The foreign influx has even been evident in sports in which China is traditionally strong, with Korean Kim Sun-tae taking charge of the Chinese short-track speed skating squad.
The Chinese men's and women's curling teams were only formed in 2002 and 2003 respectively, but have made rapid progress up the ranks.
The women's squad won the 2009 word title and bronze at the 2010 Olympics, while last month the men's team pulled off a shock with a runner-up finish at the Curling World Cup final in Beijing.
Despite such successes, however, officials are urging for greater efforts to be made as Beijing 2022 draws ever closer.

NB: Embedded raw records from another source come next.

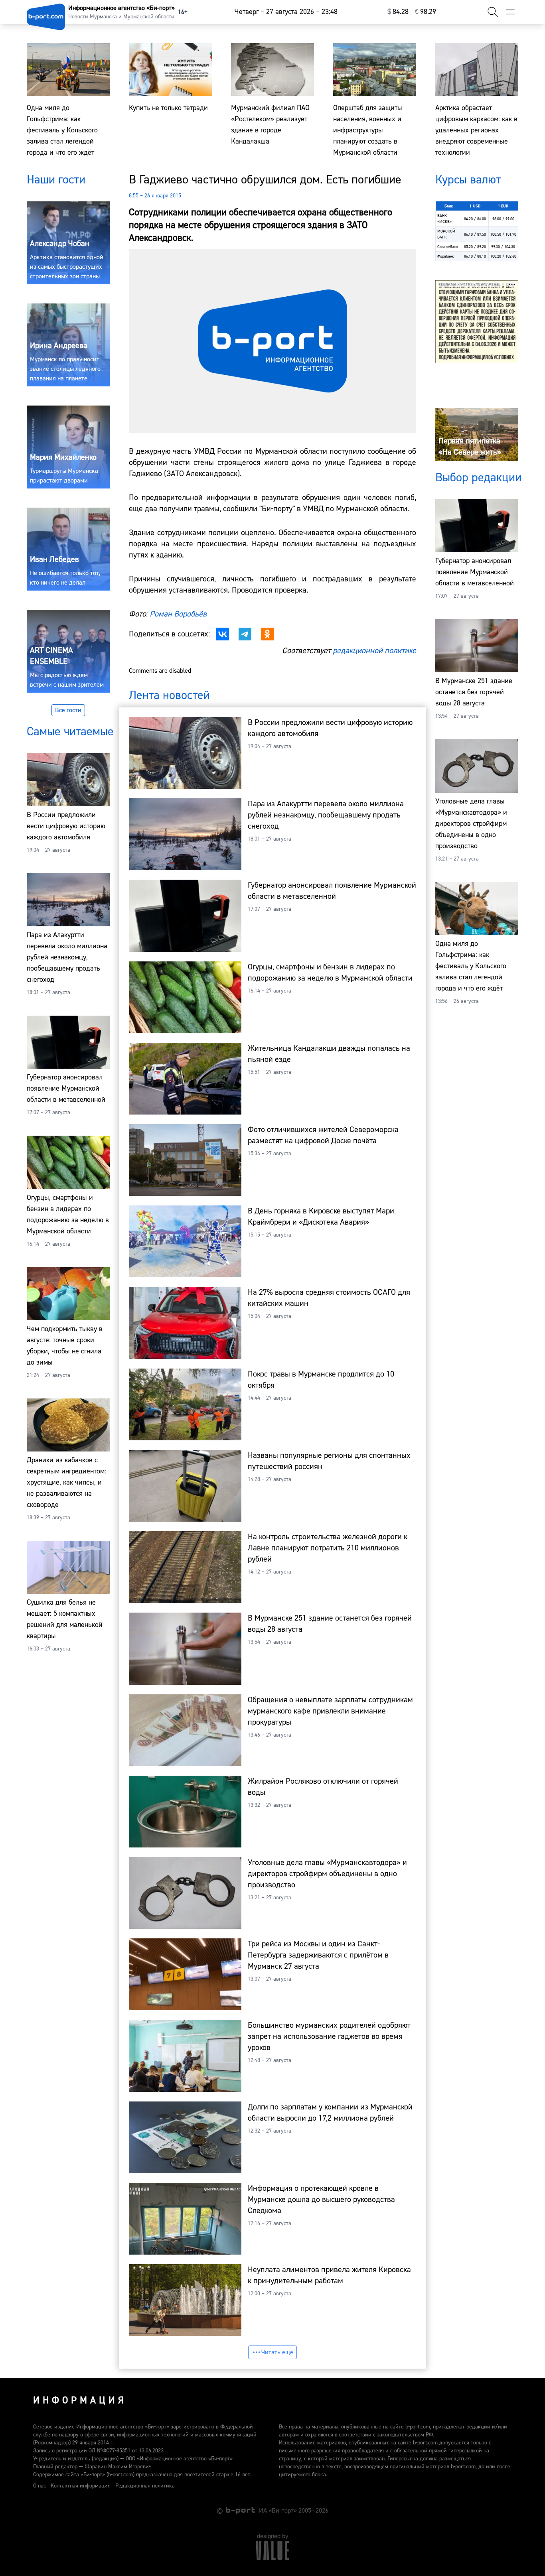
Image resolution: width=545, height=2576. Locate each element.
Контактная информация (81, 2485)
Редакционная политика (145, 2485)
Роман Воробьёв (178, 614)
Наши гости (56, 179)
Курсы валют (468, 179)
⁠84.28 (398, 11)
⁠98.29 (425, 11)
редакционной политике (374, 651)
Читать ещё (277, 2352)
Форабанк (445, 256)
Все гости (68, 710)
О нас (39, 2485)
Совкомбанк (447, 246)
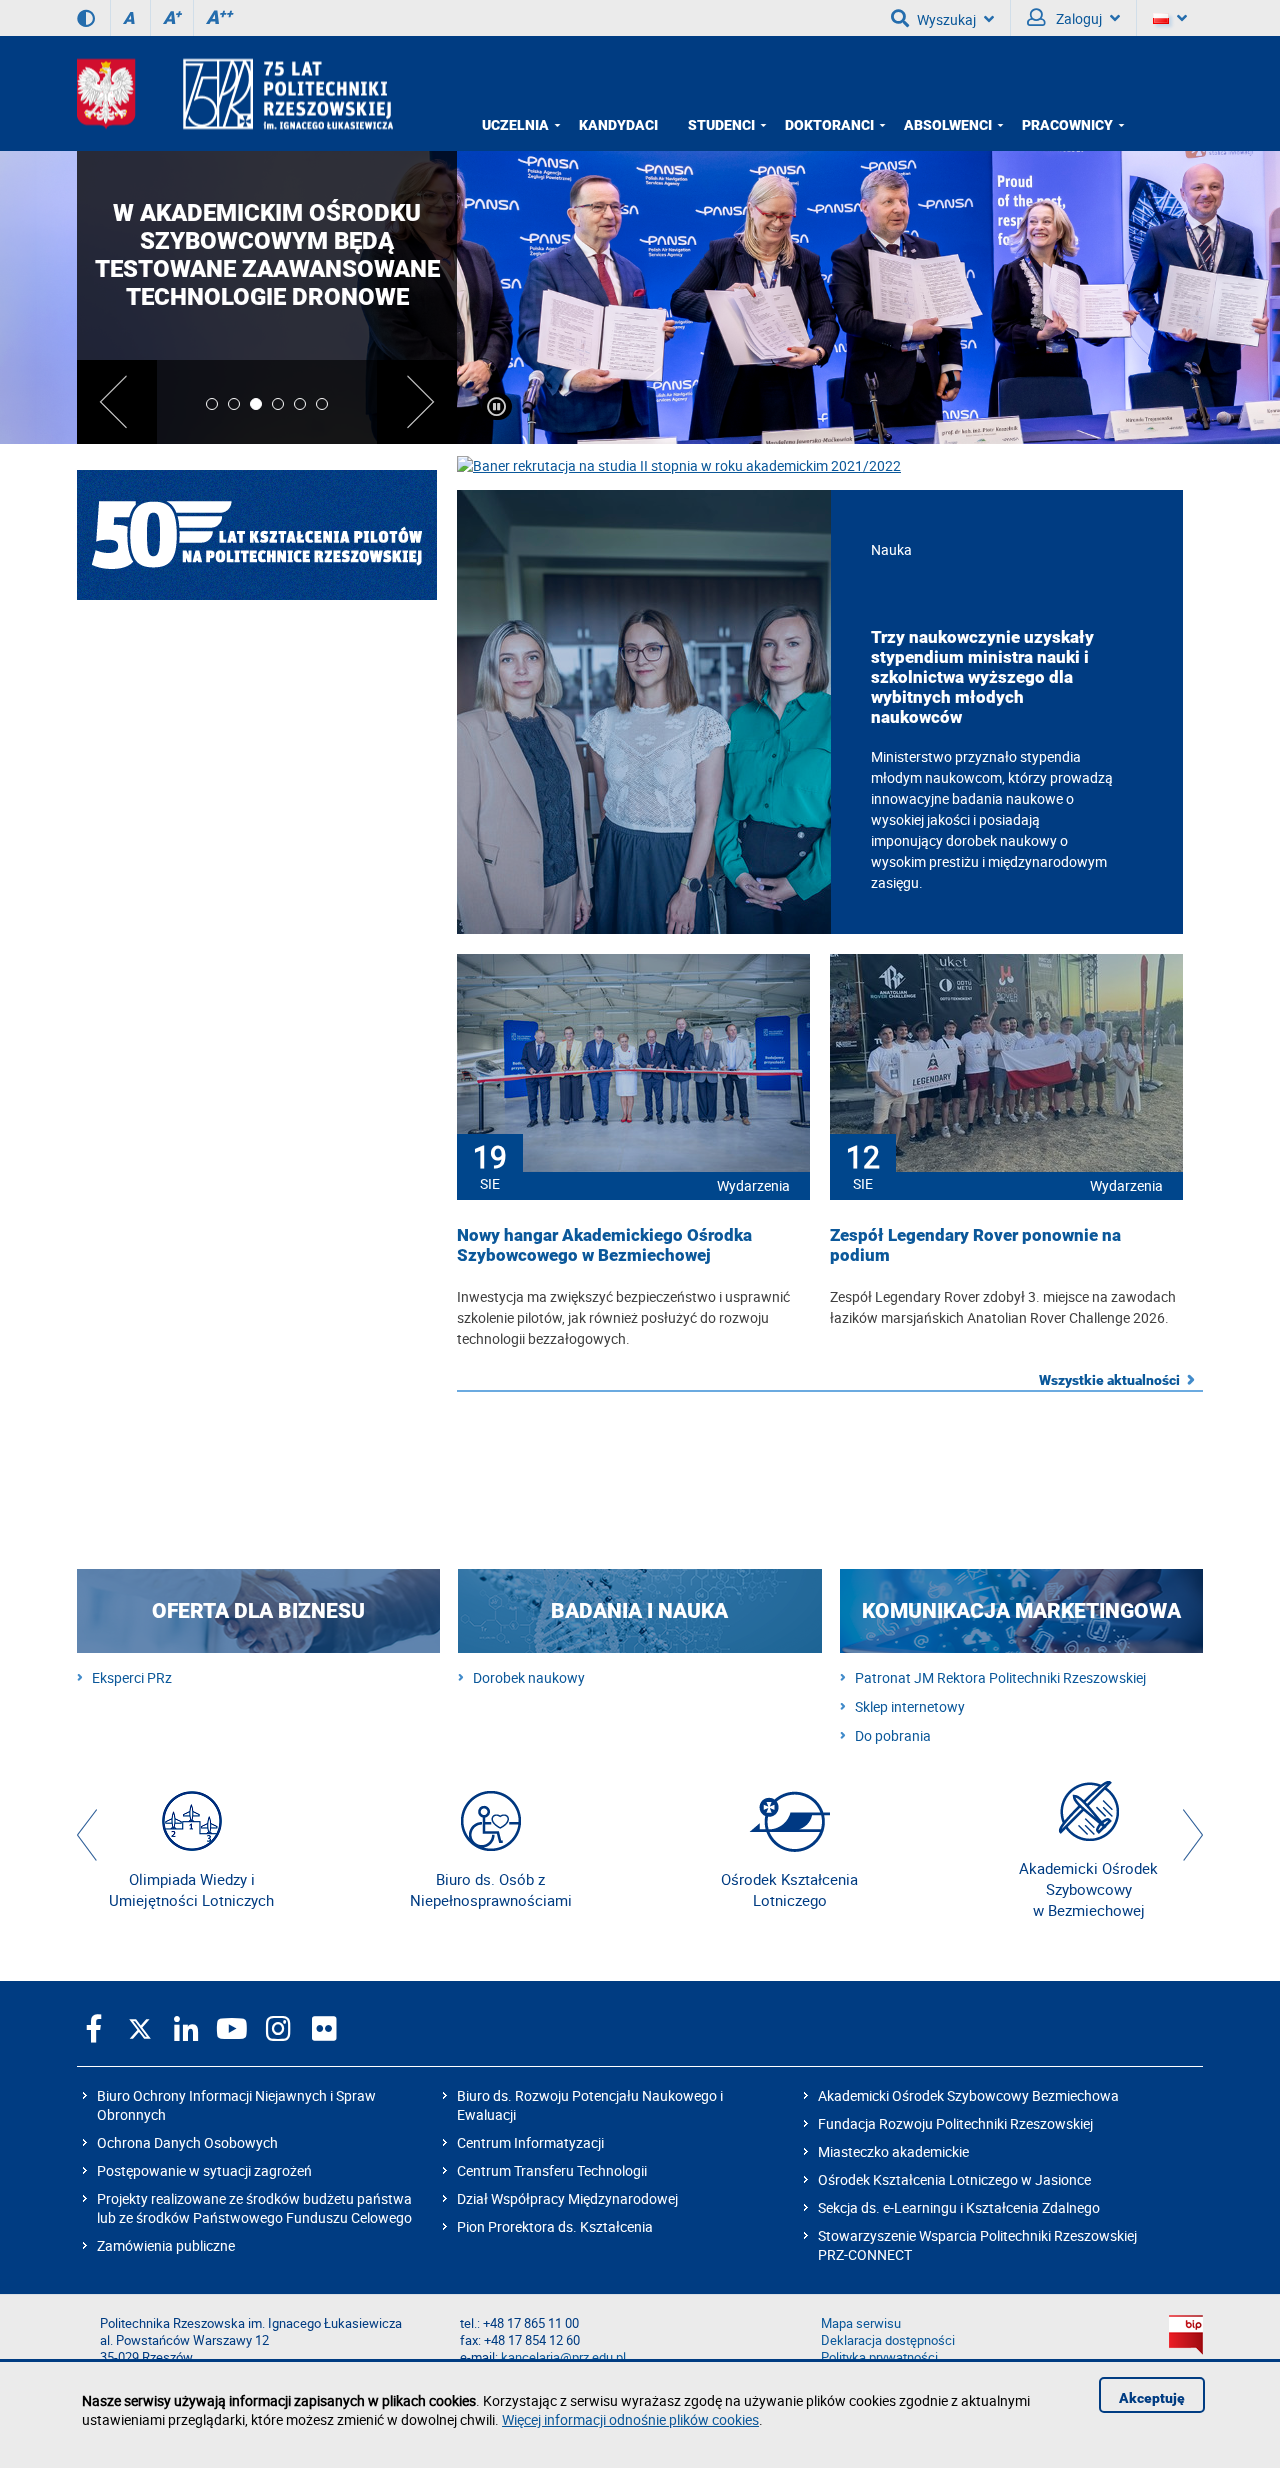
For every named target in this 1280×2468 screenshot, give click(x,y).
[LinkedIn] (186, 2028)
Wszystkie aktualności (1109, 1380)
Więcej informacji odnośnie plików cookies (630, 2419)
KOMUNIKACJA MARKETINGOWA (1021, 1611)
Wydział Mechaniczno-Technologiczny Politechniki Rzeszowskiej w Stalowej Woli (257, 1344)
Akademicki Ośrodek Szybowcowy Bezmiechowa (968, 2095)
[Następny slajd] (417, 402)
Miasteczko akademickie (893, 2151)
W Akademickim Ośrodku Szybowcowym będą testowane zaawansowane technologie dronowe (267, 255)
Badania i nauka (639, 1611)
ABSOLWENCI (948, 125)
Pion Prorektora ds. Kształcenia (555, 2226)
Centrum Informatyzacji (530, 2142)
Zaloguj (1077, 18)
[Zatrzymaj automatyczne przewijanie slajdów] (497, 406)
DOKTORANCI (829, 125)
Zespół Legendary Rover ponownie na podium (975, 1245)
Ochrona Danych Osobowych (187, 2142)
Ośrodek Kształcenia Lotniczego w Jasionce (954, 2179)
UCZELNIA (515, 125)
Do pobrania (893, 1735)
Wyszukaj (946, 19)
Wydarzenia (753, 1185)
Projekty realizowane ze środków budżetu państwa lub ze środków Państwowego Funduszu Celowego (254, 2208)
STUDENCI (721, 125)
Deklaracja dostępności (888, 2340)
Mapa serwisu (861, 2323)
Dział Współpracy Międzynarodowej (567, 2198)
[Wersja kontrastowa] (86, 18)
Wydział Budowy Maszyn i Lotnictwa (257, 824)
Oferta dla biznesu (258, 1611)
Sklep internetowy (910, 1706)
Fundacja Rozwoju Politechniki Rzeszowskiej (955, 2123)
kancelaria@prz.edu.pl (563, 2357)
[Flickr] (324, 2028)
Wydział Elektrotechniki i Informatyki (257, 1084)
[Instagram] (278, 2028)
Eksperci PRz (132, 1677)
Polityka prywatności (879, 2357)
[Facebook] (94, 2028)
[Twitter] (140, 2028)
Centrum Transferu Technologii (552, 2170)
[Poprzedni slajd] (117, 402)
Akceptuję (1152, 2398)
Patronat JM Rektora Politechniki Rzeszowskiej (1000, 1677)
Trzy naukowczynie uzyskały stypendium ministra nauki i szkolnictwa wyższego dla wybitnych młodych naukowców (982, 677)
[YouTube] (232, 2028)
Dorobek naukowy (529, 1677)
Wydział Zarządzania (257, 1474)
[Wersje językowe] (1170, 18)
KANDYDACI (618, 125)
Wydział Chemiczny (257, 954)
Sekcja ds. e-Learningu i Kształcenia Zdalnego (959, 2207)
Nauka (891, 549)
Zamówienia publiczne (166, 2245)
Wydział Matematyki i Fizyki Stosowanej (257, 1214)
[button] (87, 1835)
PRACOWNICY (1067, 125)
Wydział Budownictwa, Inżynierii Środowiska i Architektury (257, 694)
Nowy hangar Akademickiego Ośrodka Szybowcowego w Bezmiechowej (604, 1245)
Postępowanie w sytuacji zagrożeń (204, 2170)
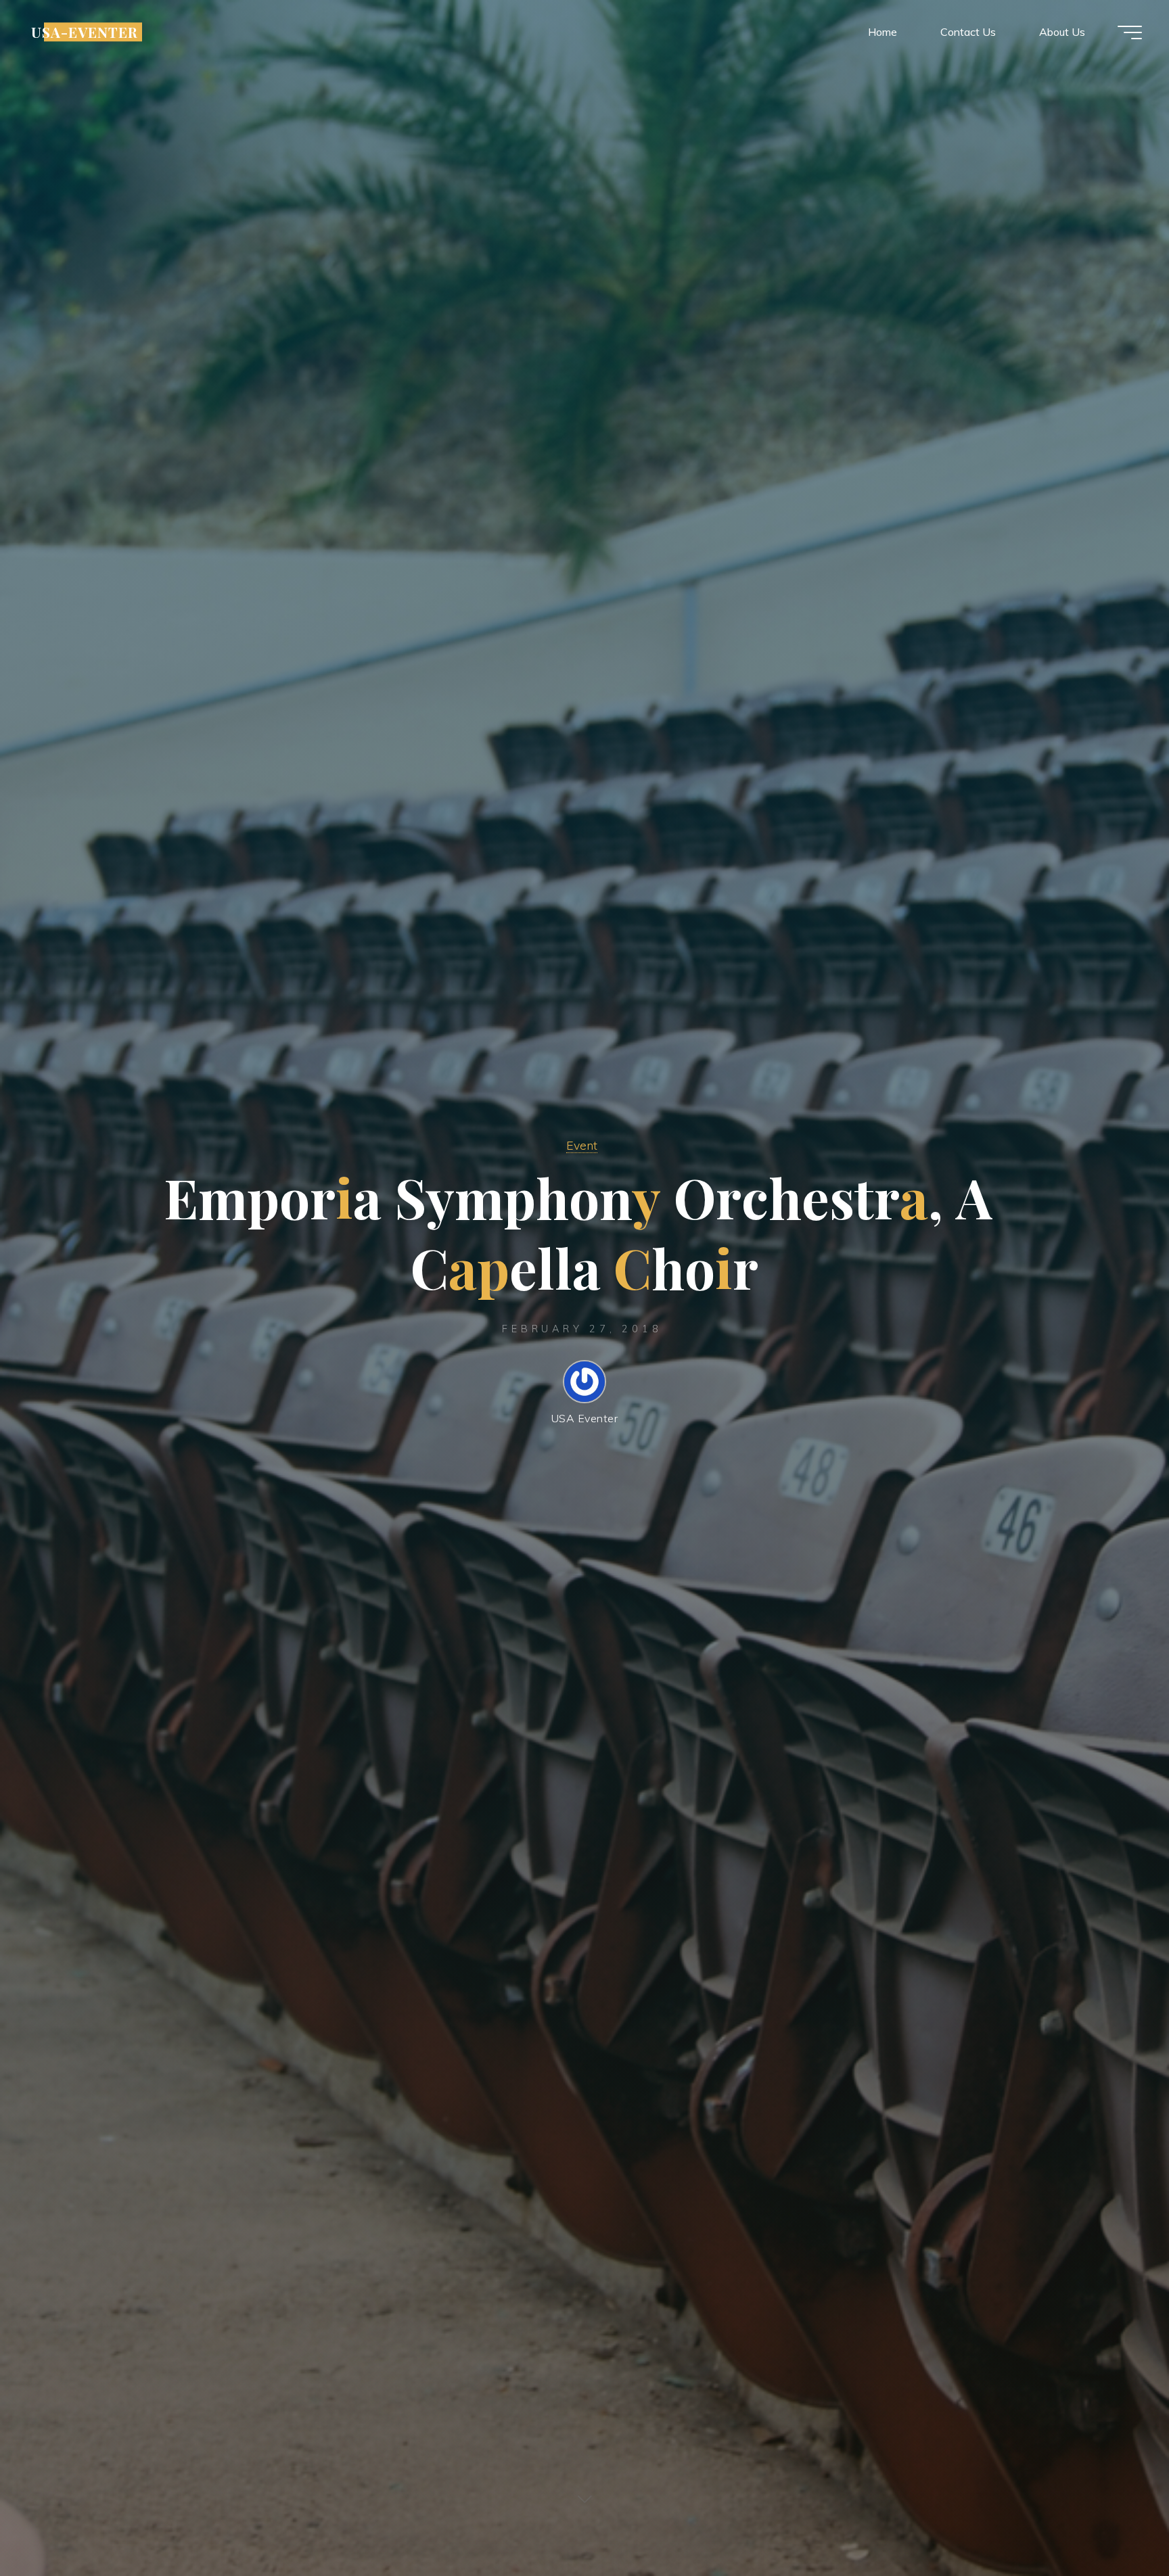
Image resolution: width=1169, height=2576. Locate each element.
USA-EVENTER (84, 31)
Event (581, 1145)
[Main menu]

"Some highlights were achieved in the past season on ice and snow, but the overall performance wasn't satisfying enough compared to the progress expected to be made at this point to realize our high ambitions for 2022," said Gou Zhongwen, director of the General Administration of Sport of China.
"It's a pressing challenge where we don't have time on our side. We must stop feeling complacent about the small steps made so far, and we must mobilize all possible resources and try to adopt some unconventional methods to prepare our teams in the next three years."